There are simply too many variables involved to be able to make a blanket statement about the size of the area over which an aerosol might settle. (Is the room entirely enclosed. What type of ventilation does the area have? Is the flow of the room's air under positive or negative pressure? Etc...)

But as we discuss above, any object or surface that sets within 6 feet or so of the patient's mouth would have potential to become contaminated by settling aerosols, and therefore requires disinfection between patients. As good news however, no doubt long before the coronavirus pandemic arrived, your dentist's staff already practiced a protocol of regularly disinfecting them in light of this type of issue.

It's always important to practice personal precautions too.

When sitting in your dentist's chair and considering all of the nooks, crannies and objects that exist nearby, the enormity and difficulty of the task that's required to sanitize them all should be obvious. And that means, to keep your risk for exposure to the coronavirus to an absolute minimum, you'll need to take some precautions on your own.

You should minimize your contact with surfaces and objects that aren't necessary, especially those that aren't easily disinfected. And generally, avoid touching your face and mouth until after you've had a chance to properly wash your hands. Of course, both of these are the simple steps you should be practicing anyway.

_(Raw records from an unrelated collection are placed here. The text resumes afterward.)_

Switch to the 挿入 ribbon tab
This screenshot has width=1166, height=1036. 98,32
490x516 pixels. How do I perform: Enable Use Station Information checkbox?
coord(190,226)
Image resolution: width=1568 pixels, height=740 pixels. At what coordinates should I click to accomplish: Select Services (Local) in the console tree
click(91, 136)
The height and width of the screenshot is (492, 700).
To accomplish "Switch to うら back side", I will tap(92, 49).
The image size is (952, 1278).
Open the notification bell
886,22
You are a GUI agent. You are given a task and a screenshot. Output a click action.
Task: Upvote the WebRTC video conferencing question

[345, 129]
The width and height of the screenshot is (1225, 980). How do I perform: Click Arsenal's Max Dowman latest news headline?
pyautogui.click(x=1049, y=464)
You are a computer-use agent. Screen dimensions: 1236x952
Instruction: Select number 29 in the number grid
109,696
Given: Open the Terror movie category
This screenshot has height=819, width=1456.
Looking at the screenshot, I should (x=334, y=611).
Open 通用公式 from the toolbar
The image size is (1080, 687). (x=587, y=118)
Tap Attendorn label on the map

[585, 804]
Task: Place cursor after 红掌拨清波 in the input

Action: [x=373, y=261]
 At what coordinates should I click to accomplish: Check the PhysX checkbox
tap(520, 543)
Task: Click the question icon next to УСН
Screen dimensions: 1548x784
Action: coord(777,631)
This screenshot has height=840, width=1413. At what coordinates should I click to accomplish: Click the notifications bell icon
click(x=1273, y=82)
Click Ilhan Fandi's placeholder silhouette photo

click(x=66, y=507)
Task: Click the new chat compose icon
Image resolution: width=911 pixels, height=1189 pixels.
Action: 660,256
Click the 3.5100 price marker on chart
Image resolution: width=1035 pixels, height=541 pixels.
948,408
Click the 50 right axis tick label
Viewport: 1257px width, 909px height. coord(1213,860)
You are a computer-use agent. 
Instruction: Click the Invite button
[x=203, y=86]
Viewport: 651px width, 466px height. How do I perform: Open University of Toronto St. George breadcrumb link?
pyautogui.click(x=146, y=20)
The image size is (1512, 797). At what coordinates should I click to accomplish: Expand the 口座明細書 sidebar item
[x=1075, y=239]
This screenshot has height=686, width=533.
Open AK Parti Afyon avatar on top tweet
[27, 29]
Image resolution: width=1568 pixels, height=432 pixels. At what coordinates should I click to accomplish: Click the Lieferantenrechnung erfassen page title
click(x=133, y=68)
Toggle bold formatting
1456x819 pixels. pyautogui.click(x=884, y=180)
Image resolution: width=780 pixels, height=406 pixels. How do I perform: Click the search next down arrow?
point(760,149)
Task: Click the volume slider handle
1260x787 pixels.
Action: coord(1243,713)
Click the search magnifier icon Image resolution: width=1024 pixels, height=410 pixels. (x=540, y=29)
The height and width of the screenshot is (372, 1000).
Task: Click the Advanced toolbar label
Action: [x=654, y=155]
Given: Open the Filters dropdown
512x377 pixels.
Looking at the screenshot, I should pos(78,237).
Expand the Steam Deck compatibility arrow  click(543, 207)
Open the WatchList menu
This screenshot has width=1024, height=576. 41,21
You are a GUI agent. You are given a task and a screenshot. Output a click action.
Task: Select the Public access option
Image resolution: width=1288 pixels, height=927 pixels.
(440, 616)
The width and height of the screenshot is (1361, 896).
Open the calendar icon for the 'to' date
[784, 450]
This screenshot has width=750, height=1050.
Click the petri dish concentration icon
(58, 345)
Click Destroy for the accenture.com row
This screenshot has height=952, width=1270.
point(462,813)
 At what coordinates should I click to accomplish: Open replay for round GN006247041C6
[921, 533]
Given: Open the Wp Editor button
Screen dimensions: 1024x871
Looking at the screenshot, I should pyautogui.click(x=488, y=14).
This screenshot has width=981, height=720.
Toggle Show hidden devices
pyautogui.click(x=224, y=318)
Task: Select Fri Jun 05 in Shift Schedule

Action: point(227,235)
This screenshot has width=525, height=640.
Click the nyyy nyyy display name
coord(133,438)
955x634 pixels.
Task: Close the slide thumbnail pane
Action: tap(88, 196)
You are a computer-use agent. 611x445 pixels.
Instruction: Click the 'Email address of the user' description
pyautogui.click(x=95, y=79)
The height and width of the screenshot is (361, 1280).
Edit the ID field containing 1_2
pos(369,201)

Section references - Spagnuolo, Peng

 

 Page references sources: 

Alharbi A, et al. Guidelines for dental care provision during the COVID-19 pandemic. Saudi Dental J. April 2020.

Langlois S. Here’s a look at who is most at risk of contracting COVID-19 and how much they earn for taking that risk. MarketWatch.com. April 16, 2020.

Meng L, et al. Coronavirus Disease 2019 (COVID-19): Emerging and Future Challenges for Dental and Oral Medicine. J. Dental Research. May 2020.

Peng X, et al. Transmission routes of 2019-nCoV and controls in dental practice. Int. J. Oral Science. March 2020.

Spagnuolo G, et al. COVID-19 Outbreak: An Overview on Dentistry. Int. J. Environ Res. Public Health. March 2020.

Turkistani KA. Precautions and recommendations for orthodontic settings during the COVID-19 outbreak: A review. Am. J. Orthod. Dentofacial Orthop. May 13, 2020.